Ia juga tersadar bahwa ternyata ia dapat melakukan berbagai hal yang tidak dibayangkan dapat dilakukannya. Ia berencana bekerja di bidang kesehatan masyarakat agar dapat menolong masyarakat yang tidak mampu dan menghadirkan harapan bagi orang lain.
Cerita yang dibangunnya tidak naif, mengasihani diri atau minta dikasihani, depresif, sinis, ataupun penuh kemarahan. Terlihat bahwa Jen mampu memaknai kembali peristiwa-peristiwa traumatik yang terjadi dan mengintegrasikannya menjadi cerita hidup yang bertujuan. Ia mengakomodasi pemahaman baru tentang dunia dan membangun cerita yang koheren untuk hidupnya.
Cukup banyak dari kita mungkin ada di golongan 2. Berjuang untuk memahami apa arti hidup, di satu sisi terus mempertanyakan mengapa harus mengalami peristiwa yang sangat menyakitkan itu, dan di sisi lain mencoba yakin bahwa ada makna spiritual di baliknya.
Untuk dapat terus bertumbuh, kita perlu merevisi narasi atau cerita yang telah kita bangun di masa sebelumnya, dengan memasukkan peristiwa traumatik sebagai bagian terintegrasi. Kita perlu secara sengaja dan berulang menyampaikan pada diri sendiri bahwa hidup ini memiliki makna. Bahwa kita mampu mengatasi tantangan serta mampu membangun hidup yang bahagia.
Cara untuk sampai pada cerita dengan makna baru mengenai hidup berbeda-beda. Ada yang memperolehnya lewat rutin merenung dan menulis atau mengobrol yang bersifat reflektif dengan orang lain. Sebagian kita mungkin perlu bantuan profesional atau menjalani konseling untuk mengurai kebuntuan atau kekacauan pikiran kita.
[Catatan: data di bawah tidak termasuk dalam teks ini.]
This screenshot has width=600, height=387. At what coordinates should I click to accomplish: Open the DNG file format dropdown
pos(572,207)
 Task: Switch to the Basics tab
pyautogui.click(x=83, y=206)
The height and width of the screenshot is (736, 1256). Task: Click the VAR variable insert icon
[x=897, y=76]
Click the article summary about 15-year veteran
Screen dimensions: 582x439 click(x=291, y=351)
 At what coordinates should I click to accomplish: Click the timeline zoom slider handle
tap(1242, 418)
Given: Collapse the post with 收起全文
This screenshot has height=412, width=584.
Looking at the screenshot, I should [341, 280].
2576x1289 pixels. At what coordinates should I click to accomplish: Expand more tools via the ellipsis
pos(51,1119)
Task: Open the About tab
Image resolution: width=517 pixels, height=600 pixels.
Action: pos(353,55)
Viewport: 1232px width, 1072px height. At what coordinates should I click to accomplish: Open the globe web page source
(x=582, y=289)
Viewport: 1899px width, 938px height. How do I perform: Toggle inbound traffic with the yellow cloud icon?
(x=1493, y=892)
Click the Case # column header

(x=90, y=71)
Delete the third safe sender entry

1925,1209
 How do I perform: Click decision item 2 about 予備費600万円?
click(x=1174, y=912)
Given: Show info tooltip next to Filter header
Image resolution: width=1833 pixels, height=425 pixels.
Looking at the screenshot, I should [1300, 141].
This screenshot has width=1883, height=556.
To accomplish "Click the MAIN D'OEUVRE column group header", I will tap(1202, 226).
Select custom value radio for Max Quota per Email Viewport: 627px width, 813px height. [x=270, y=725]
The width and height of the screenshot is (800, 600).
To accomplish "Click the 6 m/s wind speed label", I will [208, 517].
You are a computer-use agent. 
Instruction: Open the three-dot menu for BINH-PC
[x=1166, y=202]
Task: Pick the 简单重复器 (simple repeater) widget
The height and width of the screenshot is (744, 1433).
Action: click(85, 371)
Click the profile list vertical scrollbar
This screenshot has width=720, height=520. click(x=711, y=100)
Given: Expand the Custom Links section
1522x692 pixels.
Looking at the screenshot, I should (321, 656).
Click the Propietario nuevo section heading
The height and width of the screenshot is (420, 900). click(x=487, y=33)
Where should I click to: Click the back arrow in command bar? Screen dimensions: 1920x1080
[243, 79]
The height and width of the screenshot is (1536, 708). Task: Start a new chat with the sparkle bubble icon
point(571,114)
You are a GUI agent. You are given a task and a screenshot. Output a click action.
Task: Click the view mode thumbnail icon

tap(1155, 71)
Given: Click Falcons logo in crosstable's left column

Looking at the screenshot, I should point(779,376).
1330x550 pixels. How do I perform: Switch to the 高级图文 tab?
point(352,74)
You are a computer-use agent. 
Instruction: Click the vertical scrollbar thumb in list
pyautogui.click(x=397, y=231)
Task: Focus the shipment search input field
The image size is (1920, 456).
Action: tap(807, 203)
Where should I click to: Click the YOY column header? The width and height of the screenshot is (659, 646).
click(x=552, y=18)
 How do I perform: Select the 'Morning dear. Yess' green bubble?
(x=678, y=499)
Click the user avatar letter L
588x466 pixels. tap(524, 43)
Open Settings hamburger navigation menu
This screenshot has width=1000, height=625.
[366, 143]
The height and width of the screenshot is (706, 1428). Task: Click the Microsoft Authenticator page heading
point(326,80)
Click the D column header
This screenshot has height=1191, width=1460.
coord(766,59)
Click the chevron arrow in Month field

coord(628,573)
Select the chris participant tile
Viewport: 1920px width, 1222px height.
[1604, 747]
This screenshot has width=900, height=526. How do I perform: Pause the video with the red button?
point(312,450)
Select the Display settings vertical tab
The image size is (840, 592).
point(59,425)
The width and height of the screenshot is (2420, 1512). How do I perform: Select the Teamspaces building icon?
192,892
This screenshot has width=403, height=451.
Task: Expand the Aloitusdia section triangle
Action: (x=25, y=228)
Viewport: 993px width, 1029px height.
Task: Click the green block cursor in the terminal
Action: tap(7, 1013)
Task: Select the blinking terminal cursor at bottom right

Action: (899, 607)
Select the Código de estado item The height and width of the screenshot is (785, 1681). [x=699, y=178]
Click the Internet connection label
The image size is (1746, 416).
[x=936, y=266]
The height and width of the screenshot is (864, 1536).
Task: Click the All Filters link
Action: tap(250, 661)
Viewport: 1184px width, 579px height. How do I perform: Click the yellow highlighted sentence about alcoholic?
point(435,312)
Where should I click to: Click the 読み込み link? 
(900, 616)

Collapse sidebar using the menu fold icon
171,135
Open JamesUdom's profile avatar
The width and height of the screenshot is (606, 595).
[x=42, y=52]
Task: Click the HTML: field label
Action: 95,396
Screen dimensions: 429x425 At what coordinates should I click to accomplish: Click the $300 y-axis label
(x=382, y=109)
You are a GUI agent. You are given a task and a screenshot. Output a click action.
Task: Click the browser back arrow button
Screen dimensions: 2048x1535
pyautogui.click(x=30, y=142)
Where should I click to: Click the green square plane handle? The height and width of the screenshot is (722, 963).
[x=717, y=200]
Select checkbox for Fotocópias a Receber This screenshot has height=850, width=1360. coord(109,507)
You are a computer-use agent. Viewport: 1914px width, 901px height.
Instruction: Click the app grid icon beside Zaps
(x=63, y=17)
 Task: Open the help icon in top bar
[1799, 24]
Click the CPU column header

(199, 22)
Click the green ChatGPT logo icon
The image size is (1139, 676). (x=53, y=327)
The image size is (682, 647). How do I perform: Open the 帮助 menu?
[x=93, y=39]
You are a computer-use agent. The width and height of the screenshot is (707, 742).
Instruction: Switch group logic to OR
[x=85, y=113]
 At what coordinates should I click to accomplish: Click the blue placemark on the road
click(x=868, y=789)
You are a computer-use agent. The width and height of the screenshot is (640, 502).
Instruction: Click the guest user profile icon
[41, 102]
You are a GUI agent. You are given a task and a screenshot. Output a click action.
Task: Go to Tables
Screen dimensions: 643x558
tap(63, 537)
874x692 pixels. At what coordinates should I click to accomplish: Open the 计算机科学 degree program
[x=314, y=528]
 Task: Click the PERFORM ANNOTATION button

Trauma atau peristiwa menyakitkan cukup sering terkait juga dengan persoalan budaya, nilai-nilai dalam masyarakat, hubungan antarkelompok, atau stigma yang dilekatkan pada kelompok tertentu. Misalnya, individu dihukum keras untuk pilihan hidup atau perbedaan yang dianggap melanggar norma masyarakat atau norma agama.
Apabila demikian, proses untuk dapat menghadirkan cerita baru yang koheren mengenai makna hidup positif dapat lebih sulit dijalani oleh individu. Menyadari ini, baik untuk selalu berupaya memperlakukan sesama dengan menghormati berbagai keragaman yang ada, untuk dapat meminimalkan kesakitan dan trauma.
Semoga semua yang pernah mengalami peristiwa sangat menyakitkan dapat berproses untuk menghadirkan cerita baru yang tetap positif mengenai hidup.